Caminhadas redentoras ou como crescer passo a passo

Sergi Ramis

A experiência de uma viagem a pé geralmente é indelével. É difícil encontrar uma forma mais fecunda de se relacionar com a paisagem, com os outros seres humanos e consigo mesmo.

Pablo Heimplatz / Unsplash

O plano é maravilhoso por sua simplicidade. Você só precisa colocar um pé na frente do outro. E repita a ação. Como o ser humano está preparado para andar - uma das características que nos diferenciam em nossa evolução é o ter subido nas patas traseiras - vivenciamos isso como algo tão natural que não há motivo para pensarmos nisso.

Na prática, viajar a pé é um meio de locomoção que caiu em desuso, socialmente desacreditado e mesmo associado a poucos recursos.
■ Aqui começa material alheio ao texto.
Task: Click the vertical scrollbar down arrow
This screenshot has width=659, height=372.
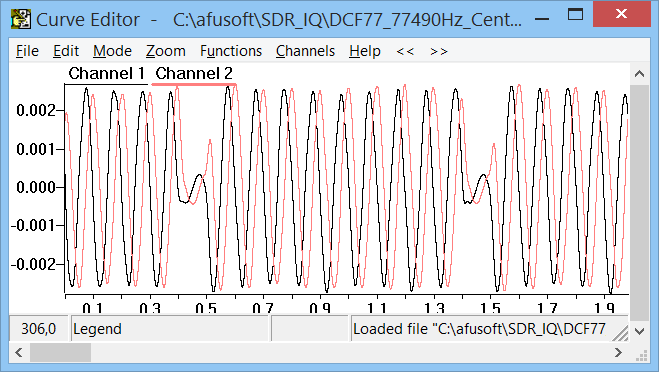Action: [639, 331]
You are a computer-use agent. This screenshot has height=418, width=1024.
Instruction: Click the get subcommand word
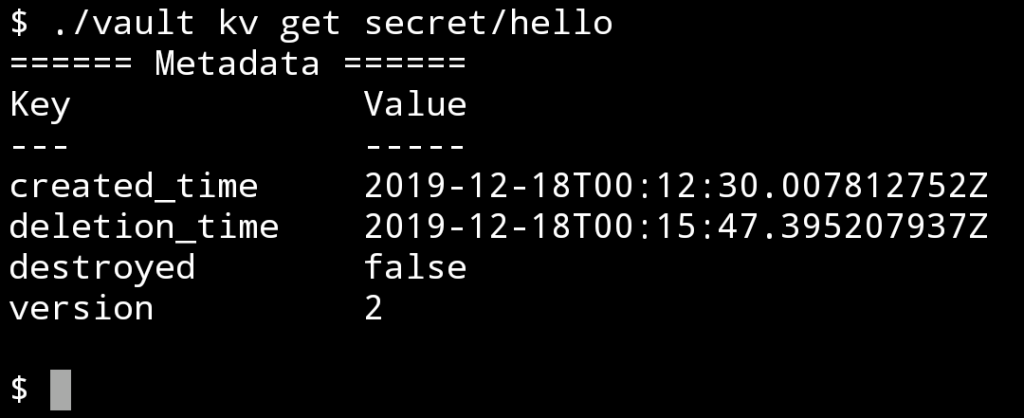[x=310, y=25]
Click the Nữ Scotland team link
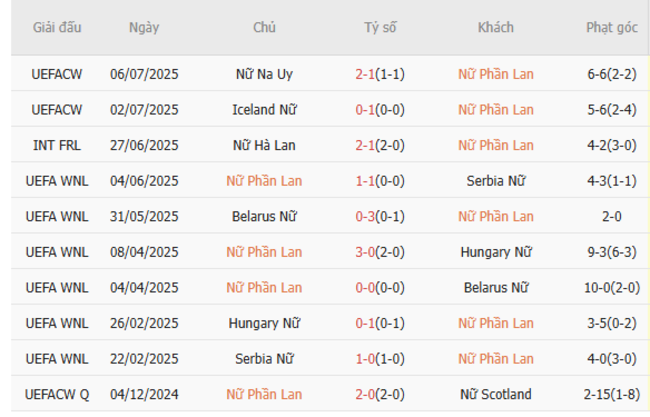650x417 pixels. 496,395
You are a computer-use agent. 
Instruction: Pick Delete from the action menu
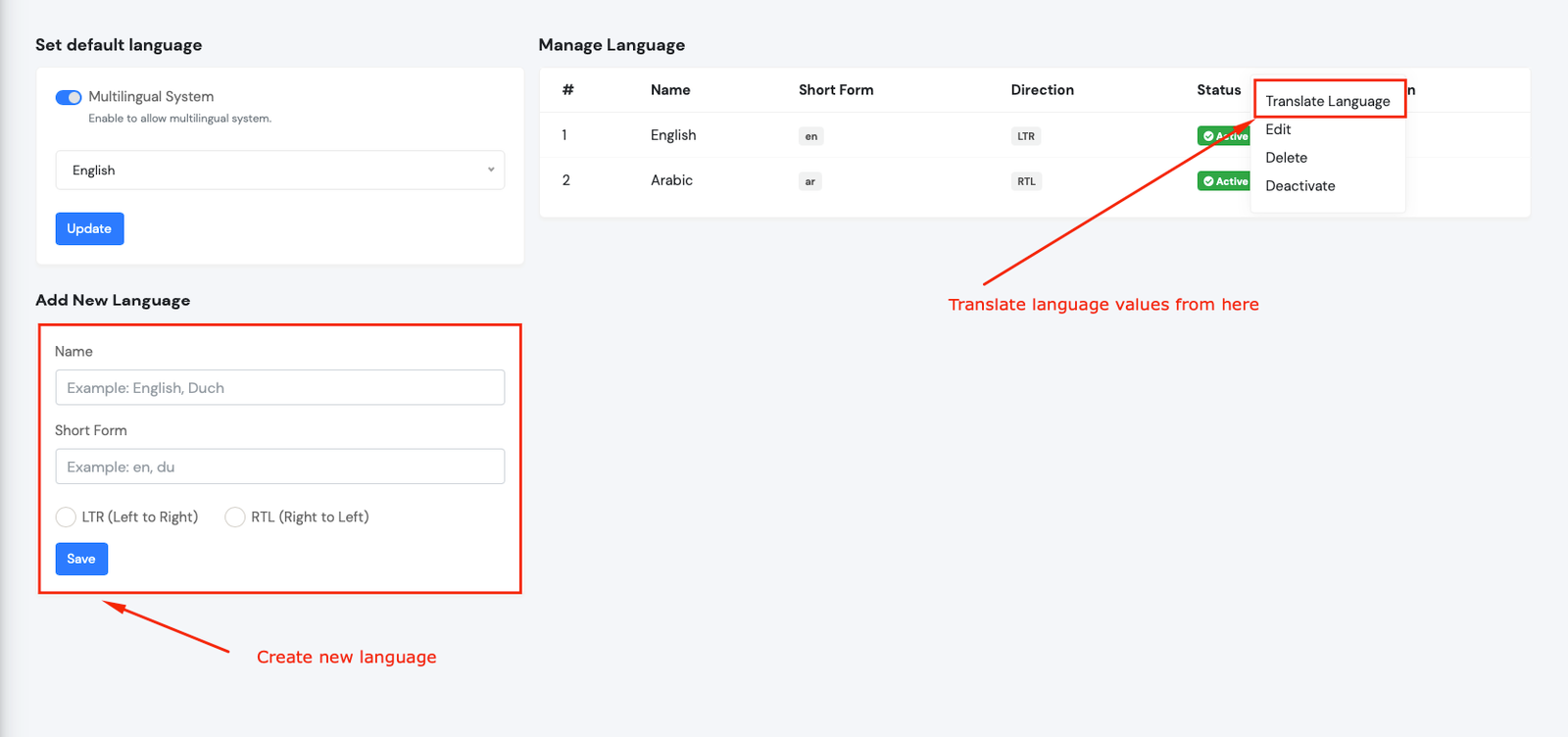click(1286, 158)
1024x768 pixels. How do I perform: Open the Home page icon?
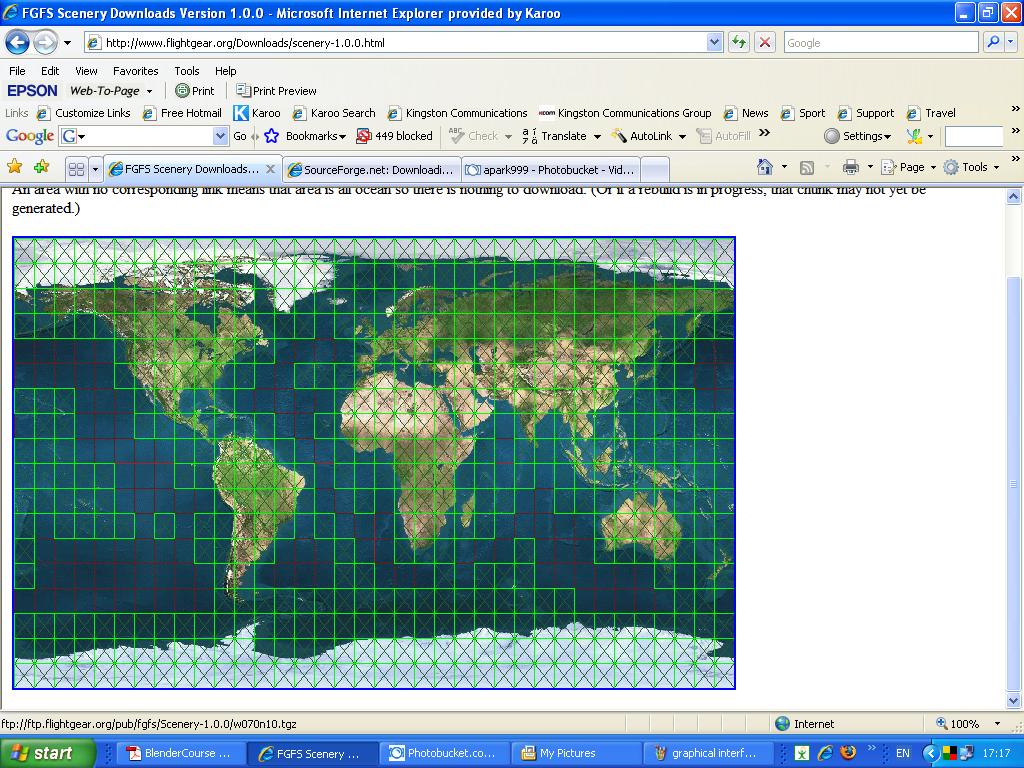[765, 167]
Na última década, em que os profissionais da saúde passaram a enfatizar que uma boa caminhada diária de uma hora é o melhor ansiolítico , remédio para insônia, dores nas articulações, obesidade incipiente ou problemas doenças cardiovasculares, os efeitos benéficos da caminhada têm sido enfatizados na saúde física.

No entanto, o que dizer das profundas mudanças que nossa psique sofre ao caminhar por muito tempo?

Benefícios de caminhar

Quando nos deparamos com um problema difícil de resolver, uma pedra de tropeço na vida, começamos a caminhar . Algo já descoberto por Aristóteles e sua escola de peripatéticos, que há milhares de anos experimentou que, uma vez colocado em operação, também ativamos os circuitos de nossa criatividade , a acuidade mental é aguçada e a capacidade de resolver dilemas aumenta.
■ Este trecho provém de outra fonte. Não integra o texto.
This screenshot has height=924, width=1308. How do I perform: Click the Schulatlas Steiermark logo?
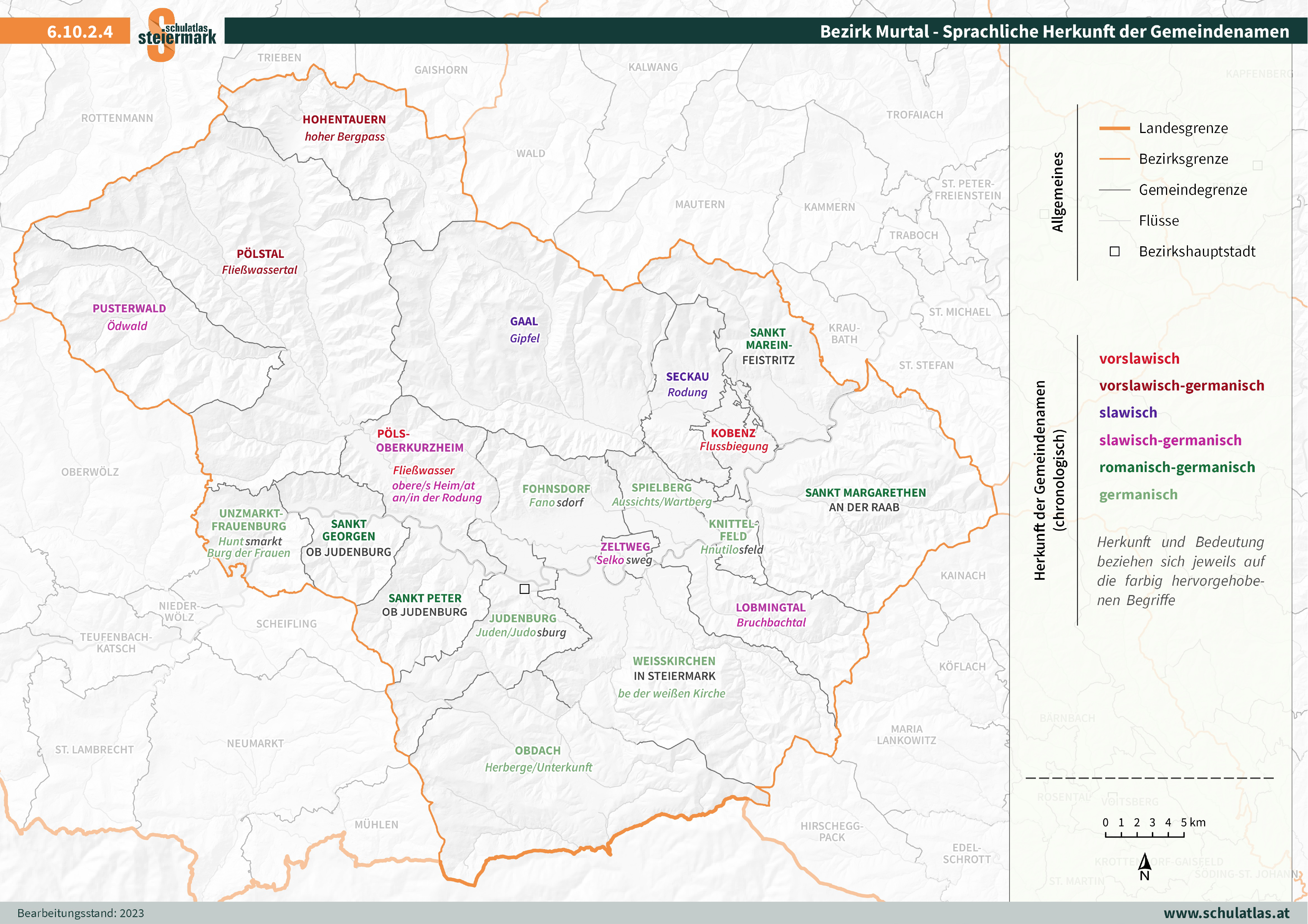pyautogui.click(x=176, y=34)
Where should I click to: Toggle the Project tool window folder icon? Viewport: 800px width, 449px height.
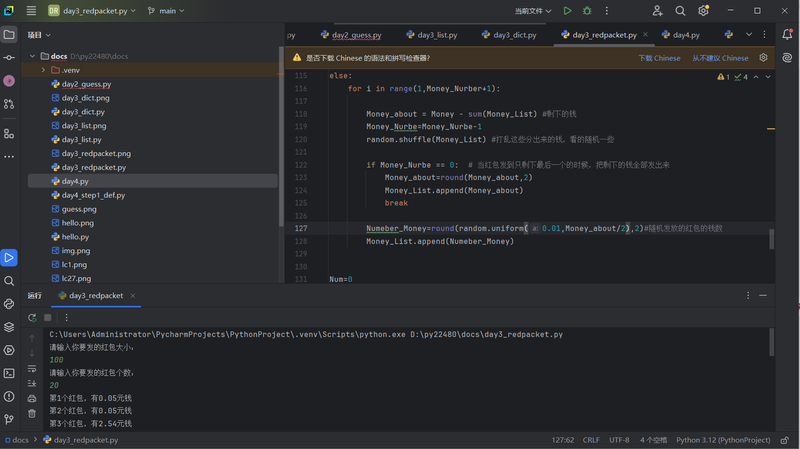(9, 34)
O escritor Patrick Leigh Fermor , suspeito de ser caminhante por ter percorrido a pé a viagem de Roterdã a Istambul em 1933, respondeu às grandes questões da condição humana: solvitur ambulando ("isso se resolve caminhando").

A sua obra 'The time of gifts' narra essa viagem, que culmina em 'The last stretch' (ambas editadas pela RBA). Ao caminhar, especialmente em longas caminhadas, ligue o interruptor para uma reflexão desobstruída. Estabelecemos diálogo conosco mesmos, muitas vezes o mais difícil de manter.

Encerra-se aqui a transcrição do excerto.